Egypt’s President, Hosni Mubarak, on Sunday called on Israel to "change course" and seek a negotiated end to its conflict with the Palestinians, warning that injustice and despair were fuelling terrorism.
"I call on the leadership and the people of Israel to realize before it is too late that using force to impose security will only lead to more violence and bloodshed on both sides," he said during a speech broadcast on television.
"It is not too late for the people of Israel to change course," he added, speaking in a ceremony to mark the Holy Night, in which the Koran was revealed to Prophet Mohammed in the early seventh century AD.
President Mubarak urged Israel to "march with sincerity on the road to real peace and security, through direct political negotiations on a final settlement and on creating a Palestinian state that enjoys sovereignty," he said, according to AFP.
"The phenomenon of violence and terrorism that are spreading fast on the world level have nothing to do with the Islamic religion or to Arab belonging, " Mubarak further said.

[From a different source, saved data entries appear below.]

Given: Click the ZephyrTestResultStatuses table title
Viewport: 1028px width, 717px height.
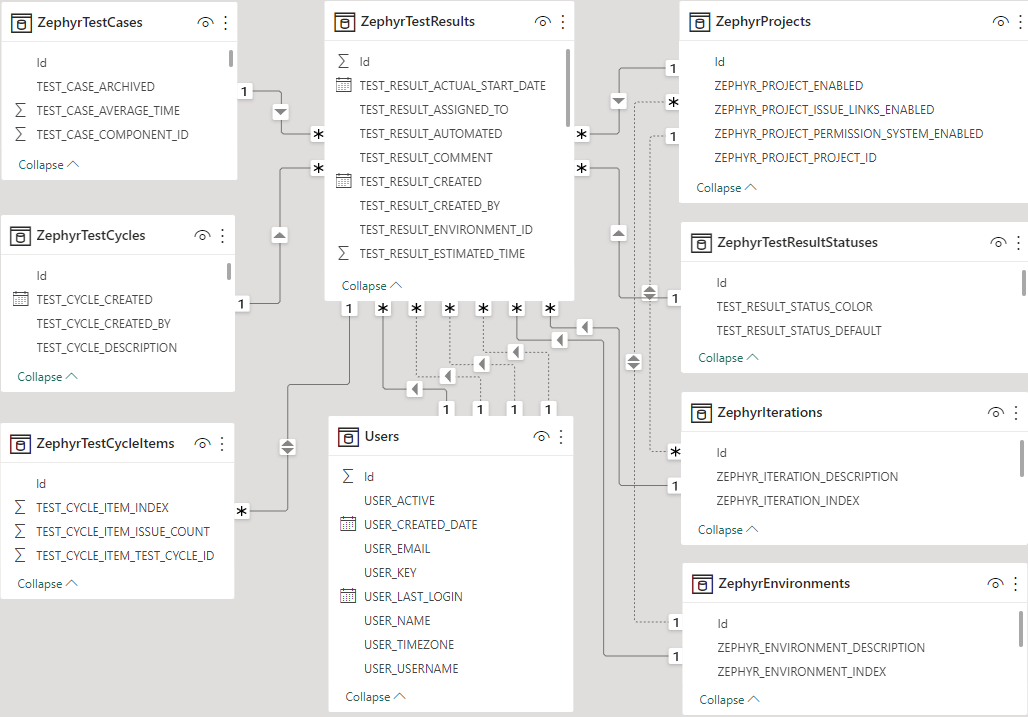Looking at the screenshot, I should 797,242.
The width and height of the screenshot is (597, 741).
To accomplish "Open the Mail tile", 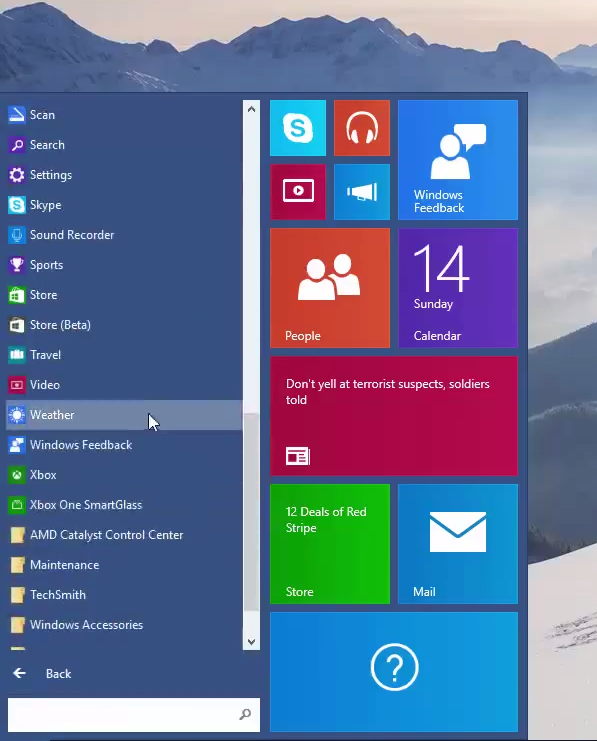I will [x=458, y=544].
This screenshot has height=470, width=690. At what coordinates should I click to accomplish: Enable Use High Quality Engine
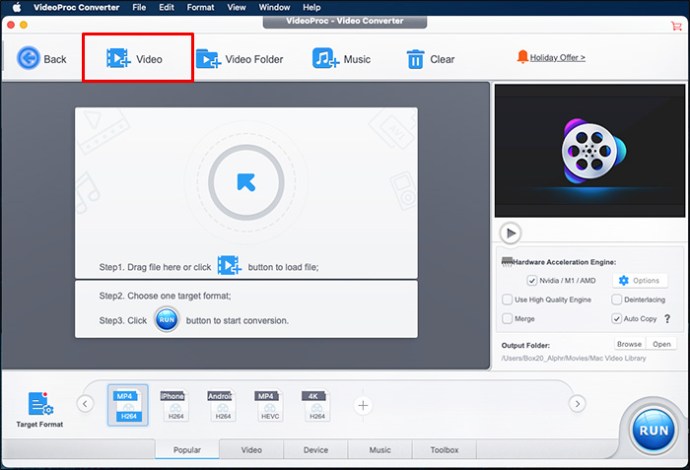507,300
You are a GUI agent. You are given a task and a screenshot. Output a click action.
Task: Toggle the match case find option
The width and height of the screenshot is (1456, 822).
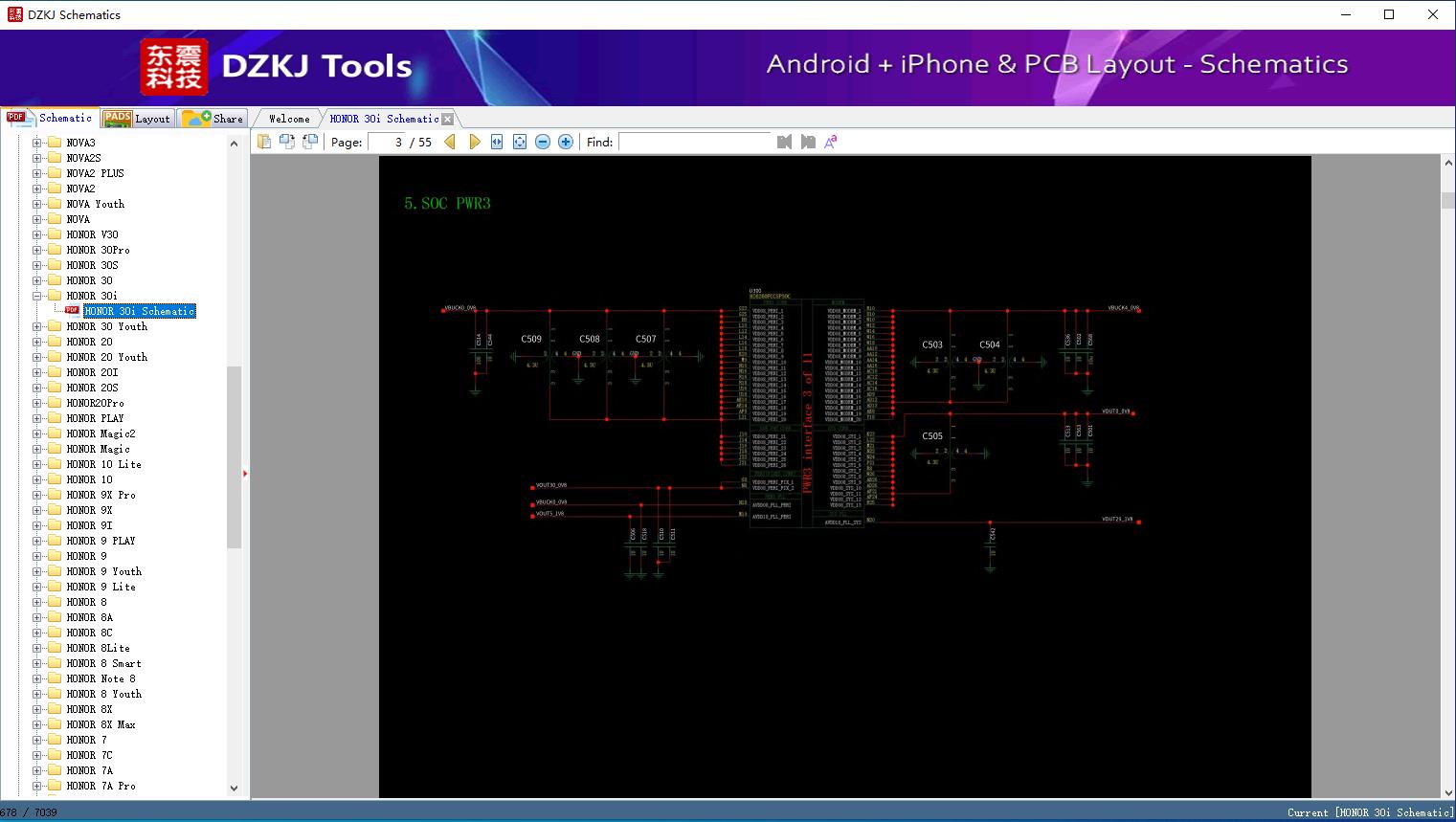tap(831, 142)
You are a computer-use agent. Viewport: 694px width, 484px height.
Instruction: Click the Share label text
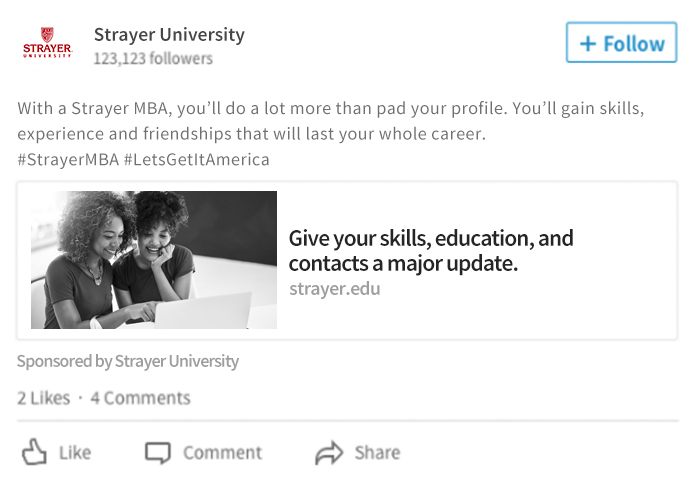[377, 453]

"They are fuelled by injustice, frustration and despair caused by thorny political problems that the world community did not tackle with sufficient effort or tried to settle on a basis lacking justice and equality," he added.
Furthermore, Mubarak slammed what he described as "vexations" targeting Muslims and Arabs in the West since the September 11 attacks and the world's silence over accusations against Islam.
"Although the leaders of the world have repeated that the war on terror is not targeting Arabs or Muslims, we have seen a rising trend among (Western) thinkers and men of religion describing Islamic ideology and societies as hostile to democracy and modernism, and incompatible with human rights.
"What has made things worse is that these offences are being committed without anyone condemning them from outside the Muslim nation," he said.
Additionally, the Egyptian leader urged Arab and Islamic countries, Muslim men of religion and Cairo's Al-Azhar institution, one of the highest Islamic authorities, "to correct the distorted conception (about Islam) before it spreads wide in other societies." (Albawaba.com)
© 2002 Al Bawaba (www.albawaba.com)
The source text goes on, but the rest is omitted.